Experto afirma que Sendero Luminoso es ahora un "conglomerado empresarial"

  • Lima, 15 abr (EFE).- La banda armada Sendero Luminoso se ha convertido en un "conglomerado empresarial" que se beneficia económicamente del cultivo de la hoja de coca y de la extracción de madera, gas y minerales en la región selvática de Perú, afirmó hoy el periodista Gustavo Gorriti, experto en temas de subversión.

Experto afirma que Sendero Luminoso es ahora un "conglomerado empresarial"

Experto afirma que Sendero Luminoso es ahora un "conglomerado empresarial"

Lima, 15 abr (EFE).- La banda armada Sendero Luminoso se ha convertido en un "conglomerado empresarial" que se beneficia económicamente del cultivo de la hoja de coca y de la extracción de madera, gas y minerales en la región selvática de Perú, afirmó hoy el periodista Gustavo Gorriti, experto en temas de subversión.

La banda armada peruana "se parece cada vez más a las Fuerzas Armadas Revolucionarias de Colombia (FARC) de hace unos 10 ó 12 años, que emplea, recluta, y ofrece dinero y créditos a pequeños empresarios locales", dijo Gorriti en rueda de prensa con corresponsales extranjeros en Lima.

El actual Sendero Luminoso ha evolucionado de manera coincidente con el desarrollo de los ejes energéticos y mineros en la zona donde se mueve: el valle de los ríos Apurímac y Ene, denominado VRAE, que abarca los departamentos sureños de Ayacucho, Cuzco, Junín y Huancavelica, apuntó.

El experimentado periodista afirmó que Sendero ahora es "una organización que solucionó sus problemas históricos con las bases sociales y tiene empatía con buena parte de la población".

El narcotráfico es el gran empleador para la población de esa región y Sendero está aliado con las mafias que operan en esa zona para brindarles seguridad, indicó.
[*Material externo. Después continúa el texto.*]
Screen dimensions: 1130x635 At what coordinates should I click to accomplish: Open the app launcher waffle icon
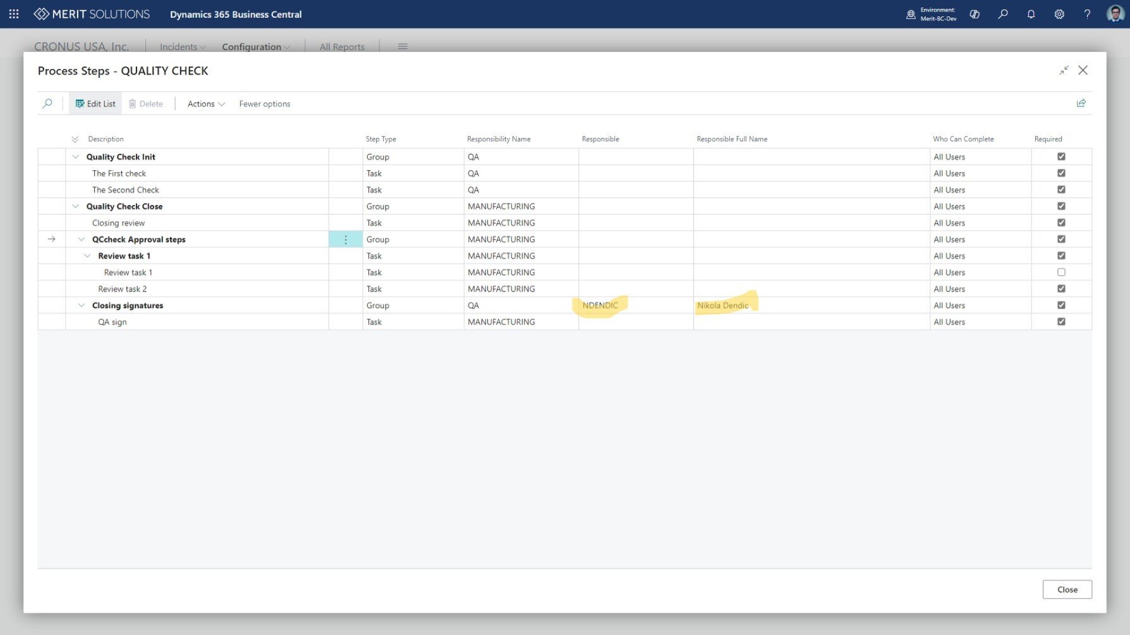click(14, 14)
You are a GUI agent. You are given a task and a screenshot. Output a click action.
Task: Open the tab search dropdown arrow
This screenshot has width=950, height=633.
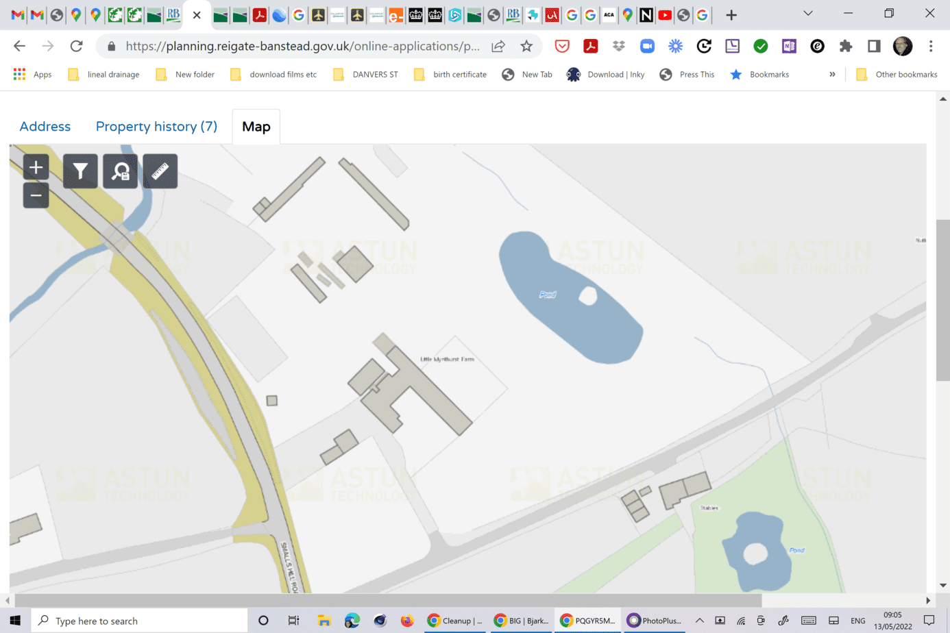[x=808, y=14]
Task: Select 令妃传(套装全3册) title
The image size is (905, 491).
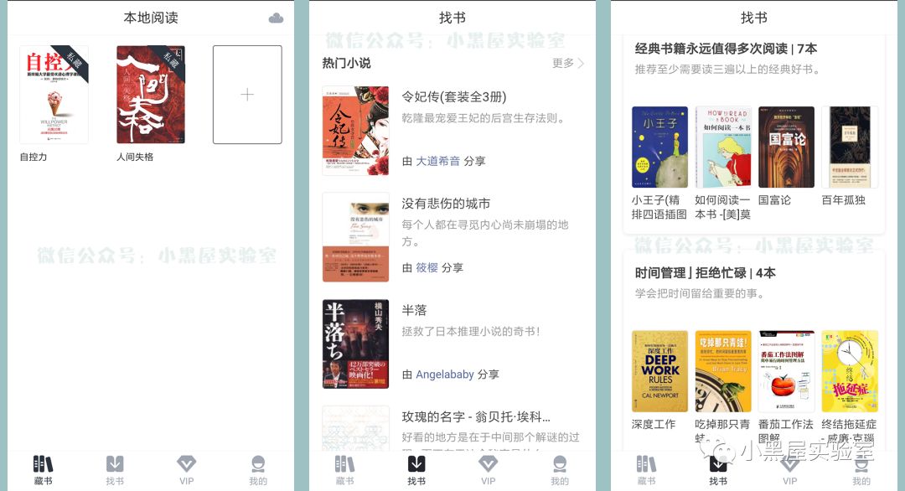Action: click(x=454, y=97)
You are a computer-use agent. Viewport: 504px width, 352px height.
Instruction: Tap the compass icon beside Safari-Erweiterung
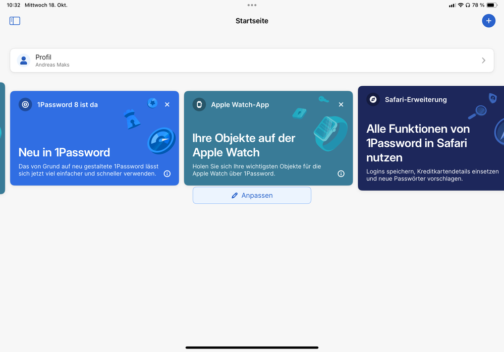(373, 99)
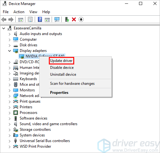Click the red X Uninstall device icon

[x=74, y=19]
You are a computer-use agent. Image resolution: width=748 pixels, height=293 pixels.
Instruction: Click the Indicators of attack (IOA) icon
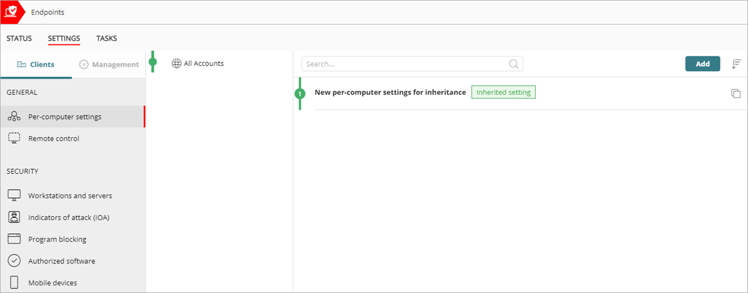pyautogui.click(x=14, y=217)
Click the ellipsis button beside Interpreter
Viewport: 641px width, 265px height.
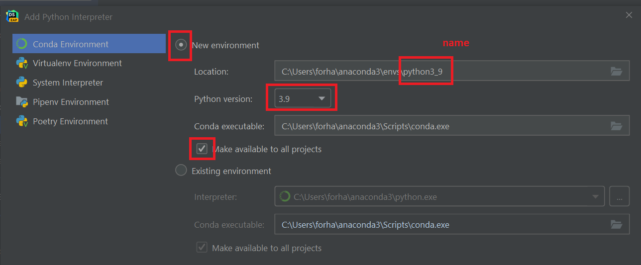pos(619,197)
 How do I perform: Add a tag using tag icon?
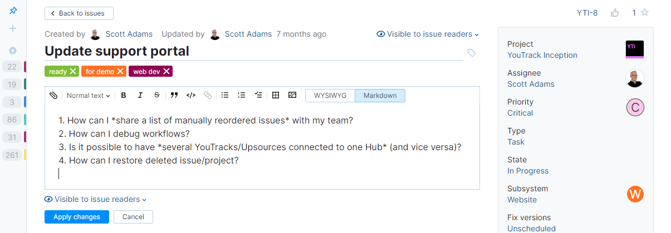click(x=472, y=53)
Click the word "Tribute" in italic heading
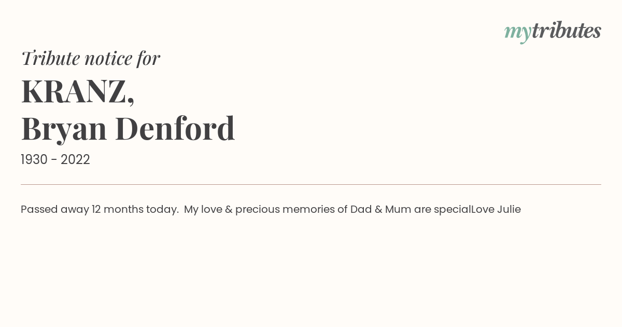This screenshot has width=622, height=327. (x=50, y=58)
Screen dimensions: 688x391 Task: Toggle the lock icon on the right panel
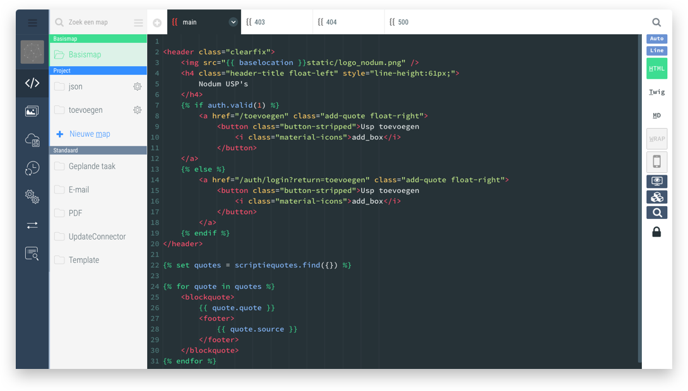pyautogui.click(x=656, y=231)
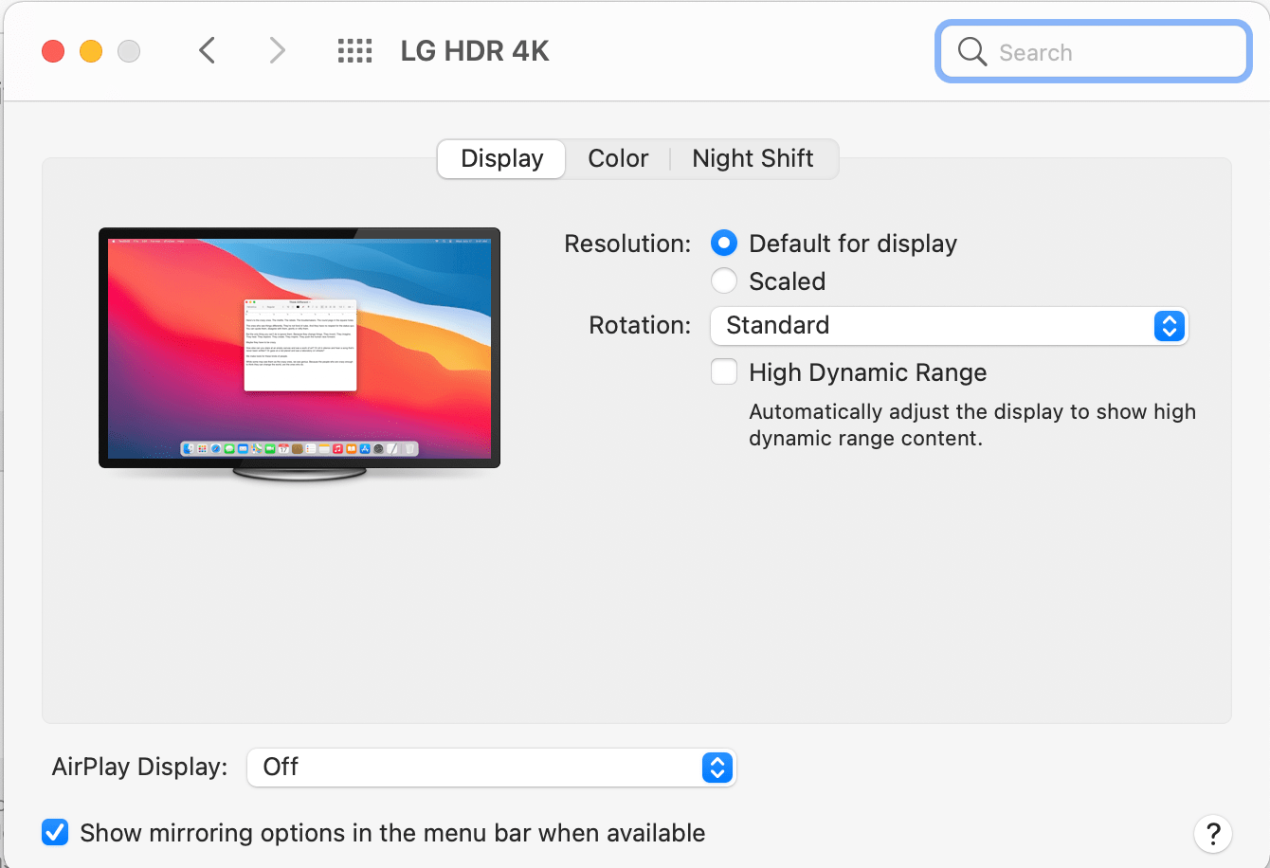Select Default for display resolution
This screenshot has height=868, width=1270.
(724, 243)
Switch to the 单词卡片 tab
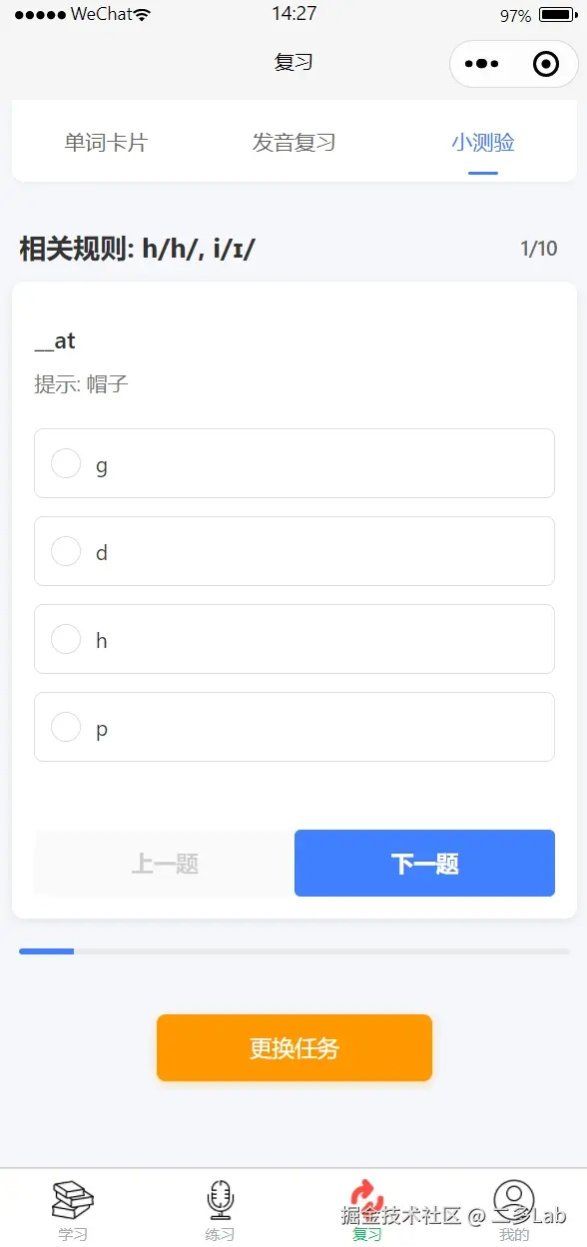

Además, reúne dinero a través de importantes operaciones y "está montada sobre la parte más vulnerable del país -el eje de abastecimiento energético- y, por ello, su capacidad de sabotaje es tremenda", aseguró.

Gorriti recordó que desde el secuestro de 71 trabajadores de la empresa argentina Techint en 2003 -una de las firmas constructoras del gasoducto de Camisea en Perú- Sendero no ha vuelto a atacar las operaciones en este yacimiento ni al consorcio privado a cargo de su explotación y distribución.

Es más, "Sendero dice estar a favor de la inversión extranjera", subrayó.

El desarrollo de la banda, fundada por Abimael Guzmán en 1980, "coincide con los ejes energéticos y mineros en un clima de perfecta paz, pero ¿quién paga esa paz, cuánto cuesta?", se preguntó Gorriti.

Las fuerzas de los remanentes de Sendero, que el pasado jueves atacaron a dos patrullas militares y causaron la muerte de 14 soldados, tienen una experiencia continua de guerra desde que se crearon y su capacidad de golpear a las Fuerzas Armadas crece, no mengua, acotó.

Sin embargo, Sendero "no tienen un proyecto nacional, es más bien regional, con connotaciones económico-industrial pero con un esquema de organización militar manejada políticamente", dijo.

En tal sentido, Gorriti descartó la versión de algunos sectores oficialistas de que se trata de otro cartel del narcotráfico y mas bien aclaró que "es una clase distinta de organización política militar con respecto al viejo Sendero", del cual reniega su actual dirigencia en el VRAE, encabezada por el "Camarada José".

"Están muy metidos en el tráfico de droga, pero no es el objetivo principal, su objetivo es político", afirmó.

Sobre el plan que lleva a cabo el Gobierno para acabar con la presencia de Sendero en el VRAE, Gorriti dijo que no hay ideas claras y ha habido una gran descoordinación oficial.

"Es un terreno dificilísimo, abierto a toda emboscada. Las Fuerzas Armadas están haciendo un esfuerzo lleno de imperfecciones y muy insuficiente y no está acompañado de una autoridad civil", agregó.

El Gobierno peruano ha defendido el plan VRAE, impulsado desde agosto del año pasado en esa zona, pero le han llovido críticas desde todos los sectores por la emboscada de la semana pasada que ha provocado una de las mayores pérdidas de vidas en los últimos meses, además de gran número de armamento.

Gorriti, cuyo secuestro en el Gobierno de Alberto Fujimori fue uno de los casos por los cuales el ex gobernante fue condenado a 25 años de prisión, dijo que las patrullas emboscadas por Sendero cometieron una negligencia en su regreso a la base, pues al estar prácticamente juntas provocaron que las bajas fueran mayores.